BEGIN ITEMS
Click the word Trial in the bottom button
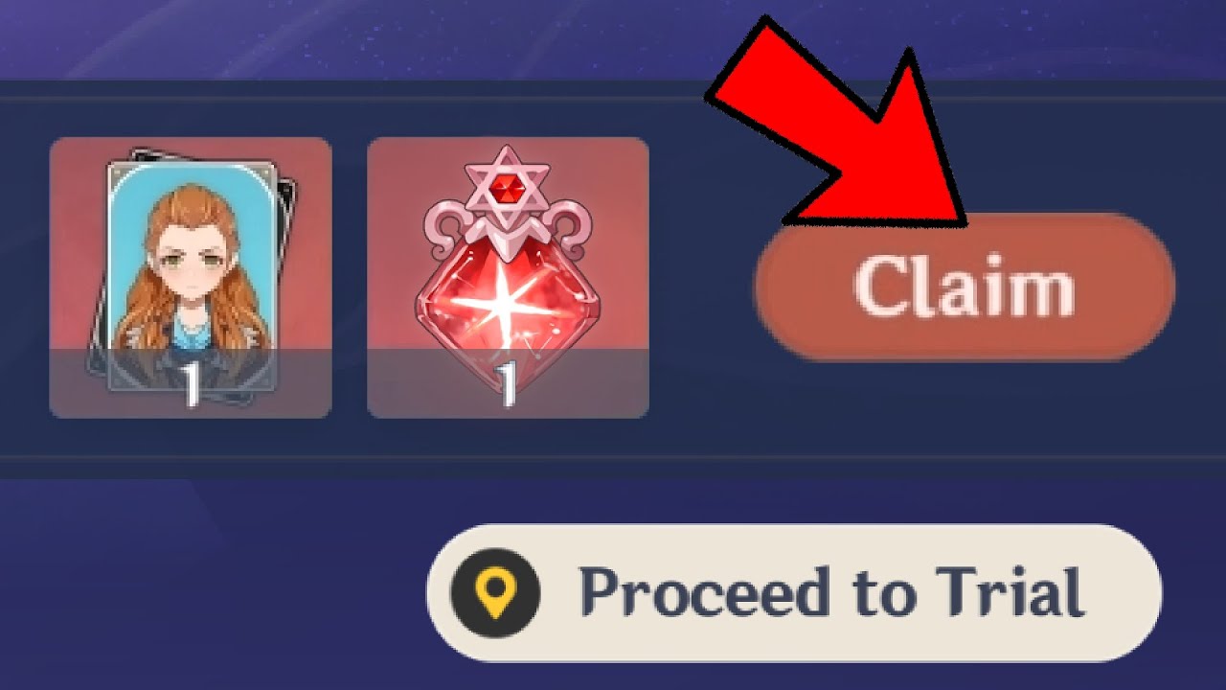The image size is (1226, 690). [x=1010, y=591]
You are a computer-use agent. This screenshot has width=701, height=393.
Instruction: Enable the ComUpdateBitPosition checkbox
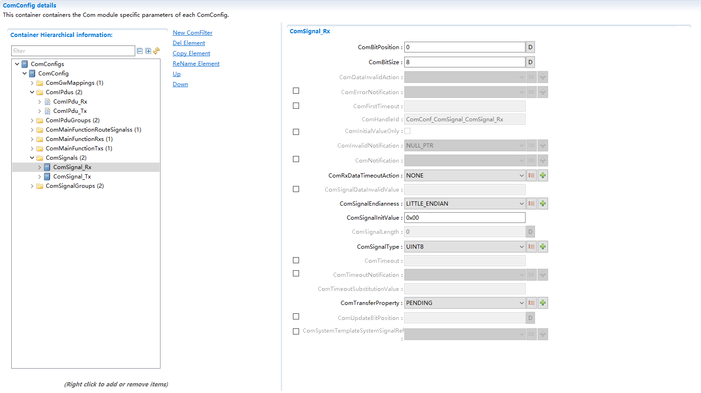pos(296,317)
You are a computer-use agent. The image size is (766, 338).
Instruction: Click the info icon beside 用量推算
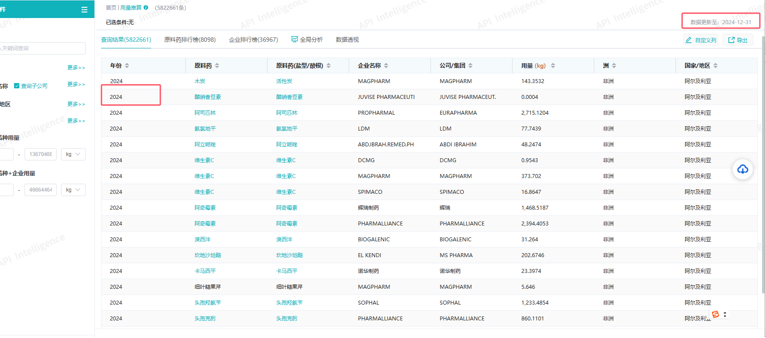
END ITEMS
### DIRECTION
Convert the records above into a numbered list, one item per line, skipping any blank lines and leaving the pictures out.

### EXERCISE SOLUTION
1. Click the word Trial in the bottom button
2. The image size is (1226, 690). [x=1010, y=591]
3. You are a computer-use agent. This screenshot has width=701, height=393.
4. Instruction: Enable the ComUpdateBitPosition checkbox
5. pos(296,317)
6. You are a computer-use agent. The image size is (766, 338).
7. Instruction: Click the info icon beside 用量推算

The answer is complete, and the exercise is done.